** Work task **
For the entries below, report every line that includes the word "reload".
[[ Provided entries, beginning ]]
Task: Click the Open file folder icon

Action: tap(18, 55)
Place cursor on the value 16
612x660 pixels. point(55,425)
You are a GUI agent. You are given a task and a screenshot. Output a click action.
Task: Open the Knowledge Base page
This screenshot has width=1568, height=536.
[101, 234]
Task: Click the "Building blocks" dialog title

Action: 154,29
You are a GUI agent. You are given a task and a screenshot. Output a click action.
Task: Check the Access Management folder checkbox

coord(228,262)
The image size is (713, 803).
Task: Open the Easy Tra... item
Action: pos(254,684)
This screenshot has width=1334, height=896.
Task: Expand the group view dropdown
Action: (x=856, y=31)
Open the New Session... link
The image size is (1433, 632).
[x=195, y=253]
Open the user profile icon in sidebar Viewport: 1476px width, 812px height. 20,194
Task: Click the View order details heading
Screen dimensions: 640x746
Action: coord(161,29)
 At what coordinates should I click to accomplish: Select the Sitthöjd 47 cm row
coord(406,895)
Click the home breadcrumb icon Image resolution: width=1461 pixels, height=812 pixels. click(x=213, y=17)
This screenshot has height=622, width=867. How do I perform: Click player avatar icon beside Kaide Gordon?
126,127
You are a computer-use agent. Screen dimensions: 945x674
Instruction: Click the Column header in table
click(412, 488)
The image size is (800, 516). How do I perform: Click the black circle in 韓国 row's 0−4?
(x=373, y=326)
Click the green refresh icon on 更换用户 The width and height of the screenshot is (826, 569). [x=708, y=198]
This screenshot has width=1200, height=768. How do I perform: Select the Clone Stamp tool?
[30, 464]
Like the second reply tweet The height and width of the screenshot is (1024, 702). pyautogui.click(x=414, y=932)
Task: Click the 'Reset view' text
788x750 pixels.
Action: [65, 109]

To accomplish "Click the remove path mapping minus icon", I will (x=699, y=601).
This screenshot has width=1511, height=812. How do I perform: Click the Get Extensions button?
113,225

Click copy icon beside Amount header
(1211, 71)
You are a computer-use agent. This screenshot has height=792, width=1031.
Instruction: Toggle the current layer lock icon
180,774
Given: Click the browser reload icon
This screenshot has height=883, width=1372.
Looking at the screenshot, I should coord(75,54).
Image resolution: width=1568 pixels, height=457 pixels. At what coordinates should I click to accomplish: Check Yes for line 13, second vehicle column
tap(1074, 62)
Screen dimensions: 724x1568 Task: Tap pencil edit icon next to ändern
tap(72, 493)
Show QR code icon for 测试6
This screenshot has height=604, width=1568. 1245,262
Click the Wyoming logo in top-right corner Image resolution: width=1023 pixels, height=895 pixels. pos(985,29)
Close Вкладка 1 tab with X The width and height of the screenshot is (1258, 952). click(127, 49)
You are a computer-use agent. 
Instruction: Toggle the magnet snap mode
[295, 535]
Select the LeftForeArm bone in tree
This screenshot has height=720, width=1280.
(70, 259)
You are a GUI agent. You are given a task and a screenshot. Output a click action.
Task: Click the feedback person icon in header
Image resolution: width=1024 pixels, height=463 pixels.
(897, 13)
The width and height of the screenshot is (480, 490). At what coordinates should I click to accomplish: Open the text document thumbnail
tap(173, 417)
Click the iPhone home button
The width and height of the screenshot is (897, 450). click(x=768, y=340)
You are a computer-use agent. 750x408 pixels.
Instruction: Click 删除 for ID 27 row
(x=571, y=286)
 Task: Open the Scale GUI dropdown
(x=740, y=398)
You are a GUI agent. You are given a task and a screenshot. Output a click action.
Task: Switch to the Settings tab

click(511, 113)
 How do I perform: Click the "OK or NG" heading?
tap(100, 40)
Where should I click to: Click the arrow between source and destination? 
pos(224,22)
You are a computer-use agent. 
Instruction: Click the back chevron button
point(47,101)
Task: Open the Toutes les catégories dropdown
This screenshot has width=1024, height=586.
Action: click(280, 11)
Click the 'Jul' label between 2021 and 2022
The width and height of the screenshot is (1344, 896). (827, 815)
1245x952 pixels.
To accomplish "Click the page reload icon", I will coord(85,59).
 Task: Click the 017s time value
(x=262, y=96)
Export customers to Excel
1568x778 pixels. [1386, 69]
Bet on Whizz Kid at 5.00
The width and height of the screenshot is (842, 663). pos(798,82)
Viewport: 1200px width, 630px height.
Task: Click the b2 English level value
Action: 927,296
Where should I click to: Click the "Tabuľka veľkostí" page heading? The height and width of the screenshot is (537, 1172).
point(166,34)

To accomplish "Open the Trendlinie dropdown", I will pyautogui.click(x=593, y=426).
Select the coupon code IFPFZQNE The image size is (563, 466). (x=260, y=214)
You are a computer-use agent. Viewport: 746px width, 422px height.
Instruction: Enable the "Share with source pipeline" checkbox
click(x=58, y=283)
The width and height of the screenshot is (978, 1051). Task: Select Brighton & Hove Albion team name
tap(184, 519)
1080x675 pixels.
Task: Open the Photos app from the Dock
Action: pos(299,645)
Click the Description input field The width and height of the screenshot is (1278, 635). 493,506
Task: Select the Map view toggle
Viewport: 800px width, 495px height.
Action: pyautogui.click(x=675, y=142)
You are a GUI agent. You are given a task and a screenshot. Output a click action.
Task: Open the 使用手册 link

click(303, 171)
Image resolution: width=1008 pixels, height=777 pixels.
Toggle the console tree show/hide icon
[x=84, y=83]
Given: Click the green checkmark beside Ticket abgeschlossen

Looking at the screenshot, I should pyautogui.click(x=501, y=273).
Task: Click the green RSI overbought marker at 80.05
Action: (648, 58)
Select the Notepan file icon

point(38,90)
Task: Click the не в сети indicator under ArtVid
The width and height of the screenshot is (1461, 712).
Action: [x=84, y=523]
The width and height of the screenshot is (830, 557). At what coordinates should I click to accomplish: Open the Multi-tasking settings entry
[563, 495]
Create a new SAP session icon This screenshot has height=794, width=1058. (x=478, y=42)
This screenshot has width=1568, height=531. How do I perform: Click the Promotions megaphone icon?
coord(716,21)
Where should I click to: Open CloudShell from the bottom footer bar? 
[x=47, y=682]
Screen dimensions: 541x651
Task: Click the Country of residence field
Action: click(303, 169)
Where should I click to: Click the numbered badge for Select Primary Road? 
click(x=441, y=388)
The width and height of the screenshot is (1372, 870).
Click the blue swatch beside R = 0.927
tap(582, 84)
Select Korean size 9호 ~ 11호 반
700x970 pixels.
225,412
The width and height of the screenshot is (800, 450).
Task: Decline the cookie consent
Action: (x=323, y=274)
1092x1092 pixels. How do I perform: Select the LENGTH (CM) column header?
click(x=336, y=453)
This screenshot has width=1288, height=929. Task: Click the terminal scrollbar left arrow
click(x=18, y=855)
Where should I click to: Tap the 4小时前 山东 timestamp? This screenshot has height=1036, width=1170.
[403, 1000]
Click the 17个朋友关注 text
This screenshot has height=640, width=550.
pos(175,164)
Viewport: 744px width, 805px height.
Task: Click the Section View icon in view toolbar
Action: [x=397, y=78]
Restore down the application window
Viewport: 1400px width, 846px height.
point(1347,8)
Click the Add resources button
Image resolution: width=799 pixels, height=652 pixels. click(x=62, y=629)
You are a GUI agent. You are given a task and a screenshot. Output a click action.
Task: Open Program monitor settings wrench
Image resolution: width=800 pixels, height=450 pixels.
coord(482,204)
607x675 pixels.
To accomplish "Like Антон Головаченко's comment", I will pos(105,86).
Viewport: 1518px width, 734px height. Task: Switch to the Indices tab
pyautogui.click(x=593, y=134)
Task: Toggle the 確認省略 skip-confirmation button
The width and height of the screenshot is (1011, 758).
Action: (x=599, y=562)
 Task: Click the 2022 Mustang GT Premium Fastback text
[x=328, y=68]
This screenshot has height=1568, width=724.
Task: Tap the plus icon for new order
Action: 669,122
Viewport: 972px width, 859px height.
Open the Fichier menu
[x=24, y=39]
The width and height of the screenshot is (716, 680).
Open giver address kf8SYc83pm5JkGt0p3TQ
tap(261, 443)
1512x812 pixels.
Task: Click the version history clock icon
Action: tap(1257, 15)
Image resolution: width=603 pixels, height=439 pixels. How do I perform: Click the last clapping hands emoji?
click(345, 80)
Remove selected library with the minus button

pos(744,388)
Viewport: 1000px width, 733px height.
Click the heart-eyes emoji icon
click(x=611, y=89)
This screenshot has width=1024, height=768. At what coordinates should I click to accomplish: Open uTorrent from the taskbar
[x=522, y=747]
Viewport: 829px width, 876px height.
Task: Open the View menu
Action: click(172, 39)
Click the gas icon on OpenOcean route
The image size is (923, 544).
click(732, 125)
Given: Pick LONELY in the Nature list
[[ Provided entries, end ]]
** Reply **
Given: Click the browser reload icon
To accomplish "Click the page reload icon", I will coord(85,59).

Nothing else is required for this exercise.